Three later emperors were Syrian by birth: Elagabalus (reigned 218-222 CE), Alexander Severus (reigned 222-235 CE), and Philip the Arab (244-249 CE). Emperor Julian (361-363 CE), the last non-Christian emperor of Rome, paid particular attention to Antioch as a Christian center and tried, unsuccessfully, to mollify religious strife between pagans and Christians in the region which he had, unwittingly, fostered. After the fall of the Western Roman Empire, Syria was part of the Eastern, or Byzantine, Empire and continued as an important center of trade and commerce. In the 7th century CE, Islam began to spread through the region through the Arab Conquests and, in 637 CE, the Muslims defeated the armies of the Byzantine Empire at the Battle of the Iron Bridge at the Orontes River in Syria. This proved to be the decisive battle between the Byzantines and the Muslims and, after the fall and capture of Antioch, Syria became absorbed into the Rashidun Caliphate.
The majority of the populace was at first relatively unaffected by the change in government from the Byzantines to the Muslims. The Muslim conquerors maintained a tolerance for other faiths and allowed the continued practice of Christianity. Non-Muslims were not allowed to serve in the Rashidun Army, however, and, as the army offered steady employment, a majority of the populace may have converted to Islam simply to procure jobs. This theory has been contested but there was a steady conversion of the majority of the population to Islam. The Islamic Empire spread rapidly throughout the region and Damascus was made the capital, resulting in unprecedented prosperity for the whole of Syria which, at that time, had been divided into four provinces for ease of governance. The Umayyad Dynasty was overthrown by another Muslim faction, the Abbasid, in 750 CE and the capital was at that time moved from Damascus to Baghdad which caused economic decline throughout the region. Arabic was proclaimed the official language of the region of Syria, and Aramaean and Griekse viel buiten gebruik.

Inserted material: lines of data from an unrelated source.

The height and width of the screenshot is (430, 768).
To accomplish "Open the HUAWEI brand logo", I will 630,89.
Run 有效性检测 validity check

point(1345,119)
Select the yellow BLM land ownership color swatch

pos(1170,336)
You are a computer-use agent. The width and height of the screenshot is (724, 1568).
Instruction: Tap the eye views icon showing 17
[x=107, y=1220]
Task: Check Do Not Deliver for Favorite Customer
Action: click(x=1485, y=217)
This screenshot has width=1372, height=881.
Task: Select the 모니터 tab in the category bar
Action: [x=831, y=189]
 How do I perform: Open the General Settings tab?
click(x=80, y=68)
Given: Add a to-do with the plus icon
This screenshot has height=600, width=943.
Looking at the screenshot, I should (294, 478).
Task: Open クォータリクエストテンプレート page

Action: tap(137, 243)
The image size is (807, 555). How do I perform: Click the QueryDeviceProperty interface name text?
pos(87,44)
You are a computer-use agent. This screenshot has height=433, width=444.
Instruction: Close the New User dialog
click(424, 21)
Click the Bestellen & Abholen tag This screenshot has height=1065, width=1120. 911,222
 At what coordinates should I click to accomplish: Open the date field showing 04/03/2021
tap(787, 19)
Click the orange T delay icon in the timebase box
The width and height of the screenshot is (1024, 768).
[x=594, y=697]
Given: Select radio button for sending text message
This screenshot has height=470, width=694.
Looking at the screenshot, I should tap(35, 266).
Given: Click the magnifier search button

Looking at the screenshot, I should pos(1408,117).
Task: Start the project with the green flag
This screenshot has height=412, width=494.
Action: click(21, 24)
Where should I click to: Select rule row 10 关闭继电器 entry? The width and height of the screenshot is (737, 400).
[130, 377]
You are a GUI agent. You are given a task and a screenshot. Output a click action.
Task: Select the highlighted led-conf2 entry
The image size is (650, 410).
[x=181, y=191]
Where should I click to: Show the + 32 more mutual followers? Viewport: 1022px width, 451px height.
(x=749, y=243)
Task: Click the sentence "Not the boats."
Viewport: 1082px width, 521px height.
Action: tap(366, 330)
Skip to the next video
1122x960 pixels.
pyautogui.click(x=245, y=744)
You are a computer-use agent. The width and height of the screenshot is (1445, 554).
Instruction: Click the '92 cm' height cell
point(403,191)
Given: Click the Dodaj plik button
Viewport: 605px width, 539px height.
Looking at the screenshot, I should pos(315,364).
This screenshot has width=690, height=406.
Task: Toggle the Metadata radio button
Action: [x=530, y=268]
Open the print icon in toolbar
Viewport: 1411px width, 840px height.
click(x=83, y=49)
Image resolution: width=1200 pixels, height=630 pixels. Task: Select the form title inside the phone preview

De nieuwe islamitische regering werd beziggehouden met zaken in het hele rijk, en de steden van de regio Syrië leed verslechtering. De Romeinse ruïnes en steden, nog bestaande in de moderne tijd, werden verlaten als dammen omgeleid water uit de buurt van eerder vitale gemeenschappen. De oude regio Eber Nari was nu Moslim Syrië, en de mensen zouden blijven de binnenvallende krachten van diverse krijgsheren en politieke facties vechten voor de controle van de middelen van de regio in de komende eeuwen te lijden, zonder rekening te houden met de indrukwekkende geschiedenis van het land, het behoud van die geschiedenis en die middelen of de bevolking die er woonden; een situatie die nog steeds problemen om de regio in uiteenlopende vorm, zelfs tot op heden.